Because the flash appeared directly over Stewart International Airport, some have speculated that it could have something to do with the Air National Guard base that is located at the airport. Others claim that it looks like a streak of lightning. Pappalardo has her own theory, saying, "I thought it was a shooting star but it looks like it goes up, not down."

Of course, there are also conspiracy theorists who believe the flash could be the work of extra-terrestrials. Whatever it is, Pappalardo is hoping that someone out there can figure out this mystery.

Kim Pappalardo
Kim Pappalardo

Most Likely Source of the Falling Object Caught on Camera in Newburgh

According to EarthSky, the Geminid meteor shower is expected to hit its peak on December 14, which is still over a week away. However, even though it's not as active yet, the shower technically began on November 19. The Geminids are known to produce very bright, white meteor trails like the one seen over Newburgh.

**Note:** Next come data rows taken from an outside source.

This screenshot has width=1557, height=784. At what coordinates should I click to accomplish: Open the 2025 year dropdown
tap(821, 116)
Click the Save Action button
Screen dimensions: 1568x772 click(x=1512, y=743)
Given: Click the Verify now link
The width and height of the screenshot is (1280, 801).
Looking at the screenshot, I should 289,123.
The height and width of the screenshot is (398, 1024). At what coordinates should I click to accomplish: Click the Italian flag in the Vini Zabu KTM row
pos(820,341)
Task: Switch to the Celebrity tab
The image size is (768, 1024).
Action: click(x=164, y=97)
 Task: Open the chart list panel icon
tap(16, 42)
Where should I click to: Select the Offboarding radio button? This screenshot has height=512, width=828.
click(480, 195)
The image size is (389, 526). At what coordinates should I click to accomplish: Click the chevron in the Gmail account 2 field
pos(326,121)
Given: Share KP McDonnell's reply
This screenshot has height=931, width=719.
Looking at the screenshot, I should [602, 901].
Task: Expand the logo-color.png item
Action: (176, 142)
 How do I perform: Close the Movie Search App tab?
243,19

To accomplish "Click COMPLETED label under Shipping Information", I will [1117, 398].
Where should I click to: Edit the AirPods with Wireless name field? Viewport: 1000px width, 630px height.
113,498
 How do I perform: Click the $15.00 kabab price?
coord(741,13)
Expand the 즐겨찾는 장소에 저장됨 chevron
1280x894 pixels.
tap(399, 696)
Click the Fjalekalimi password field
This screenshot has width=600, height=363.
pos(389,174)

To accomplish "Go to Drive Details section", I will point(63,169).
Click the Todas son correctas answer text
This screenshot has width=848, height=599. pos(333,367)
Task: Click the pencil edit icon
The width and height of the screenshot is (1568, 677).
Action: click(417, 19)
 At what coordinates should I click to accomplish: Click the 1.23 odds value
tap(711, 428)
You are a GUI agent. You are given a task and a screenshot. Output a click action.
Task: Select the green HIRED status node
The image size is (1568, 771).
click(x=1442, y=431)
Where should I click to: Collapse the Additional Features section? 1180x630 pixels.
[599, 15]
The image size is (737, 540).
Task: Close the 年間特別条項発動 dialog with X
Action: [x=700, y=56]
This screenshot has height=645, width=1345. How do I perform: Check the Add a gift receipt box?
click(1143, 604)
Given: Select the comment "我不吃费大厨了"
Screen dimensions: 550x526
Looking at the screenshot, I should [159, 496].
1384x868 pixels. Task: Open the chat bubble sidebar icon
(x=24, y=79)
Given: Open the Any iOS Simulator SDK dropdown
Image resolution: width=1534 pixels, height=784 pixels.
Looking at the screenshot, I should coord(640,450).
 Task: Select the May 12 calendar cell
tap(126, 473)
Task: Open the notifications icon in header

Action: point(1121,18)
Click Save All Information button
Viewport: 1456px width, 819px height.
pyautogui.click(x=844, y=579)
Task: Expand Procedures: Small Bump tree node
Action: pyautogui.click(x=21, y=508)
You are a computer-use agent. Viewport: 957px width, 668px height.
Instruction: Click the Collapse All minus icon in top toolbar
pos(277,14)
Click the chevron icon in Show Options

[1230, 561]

The bold, white, bright Geminids give us one of the Northern Hemisphere’s best showers, especially in years when there’s no moon... The meteors are plentiful, rivaling the August Perseids.

Stargazers who missed out on the huge Newburgh meteor should plan to watch the skies through next week. During its peak on December 14, the Geninids could produce up to 120 visible meteors per hour under the right conditions.

You'll probably want to make sure your doorbell camera's battery is charged.